"Never There" is the first single released from American alternative rock band Cake's third studio album, Prolonging the Magic (1998). The song was commercially successful, topping the US Billboard Modern Rock Tracks chart and appearing on the music charts of four other countries. In Australia, the song appeared at number 30 on the Triple J Hottest 100 countdown for 1998.

Content
According to Cake vocalist John McCrea, the lyrics are sung from the viewpoint of a boy who is frustrated that his girlfriend never answers his phone calls. The boyfriend believes he will not make it through life without her, but in reality, he needs to focus on his own concerns instead. McCrea has described "Never There" as "a country song in disguise".

Chart performance
The song spent three weeks at number one on the US Billboard Modern Rock Tracks chart, surpassing "The Distance" (which peaked at number four) as the band's highest-charting single. "Never There" was the band's first song to chart on the Billboard Hot 100 at number 78. In Iceland, the song was a major hit, peaking at number nine in November 1998. The song also charted in Australia, Canada, and the United Kingdom, reaching numbers 75, 42, and 66, respectively.

══════

- _SHORT EXERCISE 1_: In the entries, rewrite the part that opens with the line containing "You are a computer-use agent. Viewport: 1080px" and closes with the line containing "Action: click(x=18, y=218)", replacing "Street View" with "Satellite View" and keeping everything else as it is.
The text and the entries were collected from unrelated sources.

══════

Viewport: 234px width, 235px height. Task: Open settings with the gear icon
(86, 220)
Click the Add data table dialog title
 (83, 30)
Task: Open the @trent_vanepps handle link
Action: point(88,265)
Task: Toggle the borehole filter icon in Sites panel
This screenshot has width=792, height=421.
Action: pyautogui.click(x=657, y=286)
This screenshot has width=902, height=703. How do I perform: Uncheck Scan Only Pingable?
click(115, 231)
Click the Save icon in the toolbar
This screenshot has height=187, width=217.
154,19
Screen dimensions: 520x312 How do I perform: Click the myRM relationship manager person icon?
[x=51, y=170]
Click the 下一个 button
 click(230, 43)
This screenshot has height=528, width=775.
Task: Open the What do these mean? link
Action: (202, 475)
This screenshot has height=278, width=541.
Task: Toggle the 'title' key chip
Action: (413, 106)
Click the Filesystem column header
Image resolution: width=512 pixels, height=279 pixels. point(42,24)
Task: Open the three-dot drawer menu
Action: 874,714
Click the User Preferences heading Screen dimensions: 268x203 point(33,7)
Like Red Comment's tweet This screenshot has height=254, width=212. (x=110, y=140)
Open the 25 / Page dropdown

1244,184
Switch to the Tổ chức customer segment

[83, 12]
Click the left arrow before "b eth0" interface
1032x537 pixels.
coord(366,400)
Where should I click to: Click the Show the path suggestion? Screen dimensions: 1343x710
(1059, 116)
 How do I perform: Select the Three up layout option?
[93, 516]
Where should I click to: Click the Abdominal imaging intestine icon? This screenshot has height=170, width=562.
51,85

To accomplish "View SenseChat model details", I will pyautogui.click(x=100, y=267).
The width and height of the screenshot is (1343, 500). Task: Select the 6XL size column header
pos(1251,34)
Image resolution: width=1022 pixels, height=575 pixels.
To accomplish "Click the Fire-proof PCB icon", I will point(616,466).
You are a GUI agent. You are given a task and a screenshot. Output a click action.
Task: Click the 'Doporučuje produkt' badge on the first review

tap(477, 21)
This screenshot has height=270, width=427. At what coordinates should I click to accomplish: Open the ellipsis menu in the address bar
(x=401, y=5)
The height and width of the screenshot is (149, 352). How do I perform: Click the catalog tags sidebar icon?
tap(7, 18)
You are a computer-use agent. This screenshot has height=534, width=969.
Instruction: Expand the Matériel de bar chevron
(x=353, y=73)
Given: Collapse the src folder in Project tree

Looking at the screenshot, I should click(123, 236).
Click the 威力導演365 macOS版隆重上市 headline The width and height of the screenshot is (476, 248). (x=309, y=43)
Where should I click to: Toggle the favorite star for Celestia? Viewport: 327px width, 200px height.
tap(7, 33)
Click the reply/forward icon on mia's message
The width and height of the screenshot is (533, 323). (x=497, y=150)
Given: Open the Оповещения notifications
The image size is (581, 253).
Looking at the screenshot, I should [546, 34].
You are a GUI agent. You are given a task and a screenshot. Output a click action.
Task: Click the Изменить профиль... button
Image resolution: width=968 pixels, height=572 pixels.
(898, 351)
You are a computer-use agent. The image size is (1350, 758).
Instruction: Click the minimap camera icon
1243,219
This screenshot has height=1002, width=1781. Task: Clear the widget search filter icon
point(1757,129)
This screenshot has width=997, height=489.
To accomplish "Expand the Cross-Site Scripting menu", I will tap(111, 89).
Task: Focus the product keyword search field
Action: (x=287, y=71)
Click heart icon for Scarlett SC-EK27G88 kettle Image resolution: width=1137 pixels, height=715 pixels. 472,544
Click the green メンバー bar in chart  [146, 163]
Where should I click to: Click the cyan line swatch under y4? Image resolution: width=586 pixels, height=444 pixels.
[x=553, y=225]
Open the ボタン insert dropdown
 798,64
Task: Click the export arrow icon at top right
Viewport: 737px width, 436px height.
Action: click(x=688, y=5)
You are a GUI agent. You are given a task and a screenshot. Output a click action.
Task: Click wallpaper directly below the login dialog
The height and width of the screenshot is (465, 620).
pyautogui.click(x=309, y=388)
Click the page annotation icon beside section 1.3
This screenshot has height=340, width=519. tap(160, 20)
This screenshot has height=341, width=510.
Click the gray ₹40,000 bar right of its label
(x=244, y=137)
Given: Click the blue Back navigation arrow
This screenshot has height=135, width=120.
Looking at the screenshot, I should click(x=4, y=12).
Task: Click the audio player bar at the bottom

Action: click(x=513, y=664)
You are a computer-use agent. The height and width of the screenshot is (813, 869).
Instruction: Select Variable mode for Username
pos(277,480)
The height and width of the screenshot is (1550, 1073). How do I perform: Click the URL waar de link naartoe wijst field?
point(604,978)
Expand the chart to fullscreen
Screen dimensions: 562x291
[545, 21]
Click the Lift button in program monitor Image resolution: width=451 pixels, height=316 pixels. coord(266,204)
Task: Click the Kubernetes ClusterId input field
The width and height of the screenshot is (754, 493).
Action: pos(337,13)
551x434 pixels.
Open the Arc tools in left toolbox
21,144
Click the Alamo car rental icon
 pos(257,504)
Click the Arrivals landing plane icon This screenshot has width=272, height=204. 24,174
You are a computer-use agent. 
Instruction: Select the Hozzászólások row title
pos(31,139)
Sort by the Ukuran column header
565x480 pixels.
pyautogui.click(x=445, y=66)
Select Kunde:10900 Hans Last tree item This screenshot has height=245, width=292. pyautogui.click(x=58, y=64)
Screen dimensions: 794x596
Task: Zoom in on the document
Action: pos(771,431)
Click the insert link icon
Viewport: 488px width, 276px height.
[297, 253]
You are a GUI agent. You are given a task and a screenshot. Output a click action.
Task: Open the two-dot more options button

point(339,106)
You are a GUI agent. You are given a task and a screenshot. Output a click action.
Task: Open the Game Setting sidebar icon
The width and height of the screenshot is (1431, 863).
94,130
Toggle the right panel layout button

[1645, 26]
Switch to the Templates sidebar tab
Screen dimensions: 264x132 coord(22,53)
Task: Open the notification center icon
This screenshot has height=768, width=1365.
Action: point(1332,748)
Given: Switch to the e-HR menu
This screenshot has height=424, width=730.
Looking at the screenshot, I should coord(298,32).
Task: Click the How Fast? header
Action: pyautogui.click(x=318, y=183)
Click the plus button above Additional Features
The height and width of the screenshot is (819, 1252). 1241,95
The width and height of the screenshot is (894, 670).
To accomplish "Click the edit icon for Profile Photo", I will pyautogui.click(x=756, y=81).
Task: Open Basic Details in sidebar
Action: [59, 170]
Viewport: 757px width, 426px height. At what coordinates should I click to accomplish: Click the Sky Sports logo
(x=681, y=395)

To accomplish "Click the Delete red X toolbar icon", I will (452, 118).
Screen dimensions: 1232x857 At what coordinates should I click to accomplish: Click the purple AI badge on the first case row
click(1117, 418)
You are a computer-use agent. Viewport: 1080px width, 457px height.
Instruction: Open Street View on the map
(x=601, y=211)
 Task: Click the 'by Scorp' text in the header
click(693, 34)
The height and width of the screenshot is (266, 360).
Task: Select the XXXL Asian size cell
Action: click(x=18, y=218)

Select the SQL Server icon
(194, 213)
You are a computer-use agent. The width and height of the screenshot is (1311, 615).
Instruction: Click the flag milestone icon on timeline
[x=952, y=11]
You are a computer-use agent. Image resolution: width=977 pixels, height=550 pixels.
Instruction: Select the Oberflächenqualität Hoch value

══════

- _SHORT EXERCISE 2_:
Answer these questions about the passage on "Never There":
(a) How many weeks did the song spend at number one on the US Billboard Modern Rock Tracks chart?
(b) How has John McCrea described the song?
(c) What position did the song reach in Iceland?

- _EXPECTED OUTPUT 1_:
You are a computer-use agent. Viewport: 1080px width, 457px height.
Instruction: Open Satellite View on the map
(x=601, y=211)
 Task: Click the 'by Scorp' text in the header
click(693, 34)
The height and width of the screenshot is (266, 360).
Task: Select the XXXL Asian size cell
Action: click(x=18, y=218)

- _EXPECTED OUTPUT 2_:
(a) Three weeks.
(b) As "a country song in disguise".
(c) Number nine, in November 1998.